Après la disparition des derniers poilus de la Grande Guerre, les cérémonies du 11 novembre marquent ce jour l'hommage aux soldats "morts pour la France" sur tous les fronts.
La décision d'honorer à l'occasion du 11 novembre la "quatrième génération du feu" après celles de 14-18, 39-40 et de l'Indochine et de l'Algérie- a été prise à la demande notamment des associations d'anciens combattants.
Cette guerre de 14/18 a tué environ 13 millions d’hommes
Les destructions matérielles ont été considérables dans la France du nord et de l'est, en Belgique, en Italie du nord et dans les territoires polonais de l'ancien Empire russe. L'Angleterre a perdu une part notable de sa flotte de commerce (7 800 000 tonnes). L'appauvrissement des belligérants provient aussi de ce qu'une part notable de leurs ressources avait été consacrée à des productions uniquement militaires.
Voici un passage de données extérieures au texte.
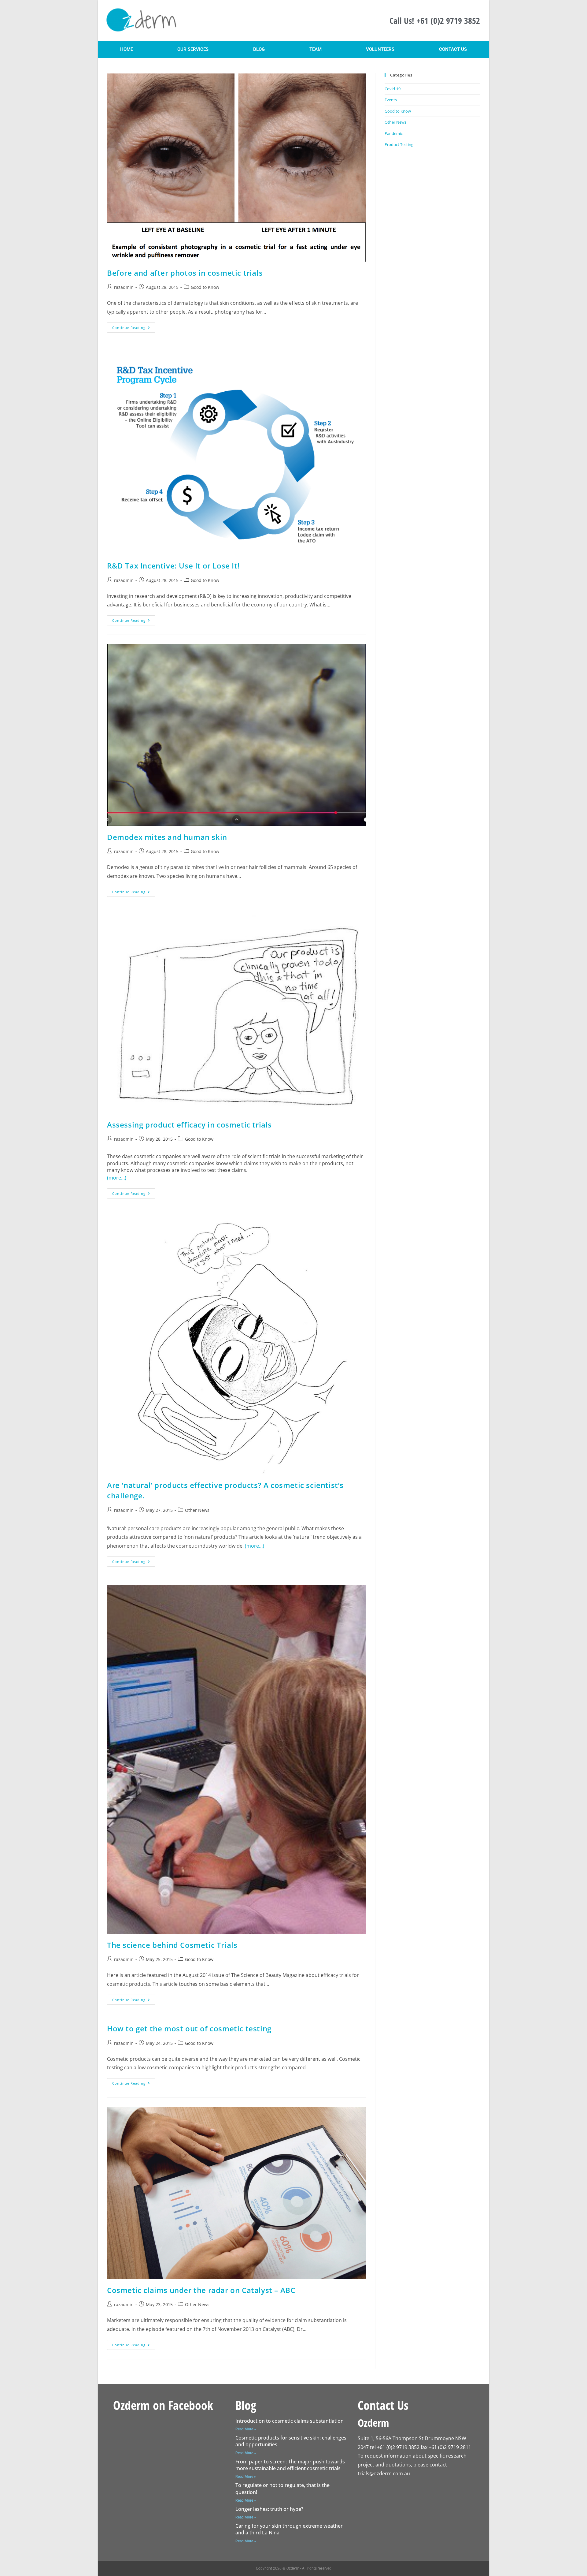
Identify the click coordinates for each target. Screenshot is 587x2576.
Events (391, 100)
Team (315, 49)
Sans tenir compte des dettes contractées à l'extérieur, il a été calculé que la guerre avait fait perdre à la France l'équivalent de onze années d'investissement .
La démobilisation des soldats provoqua un certain nombre de problèmes, tel celui du reclassement d’une si grande masse d’hommes sur le marché du travail, mais ne se traduisit pas par de graves tensions. “Les héros étaient fatigués”, et même s’ils n’ont pas toujours été accueillis comme ils espéraient l’être, ils appréciaient d’être vivants et à nouveau des civils : “S’insurger, militer eût été encore lutter : ils avaient bien mérité de vivre paisiblement l’humble vie quotidienne des hommes ordinaires” (Antoine Prost).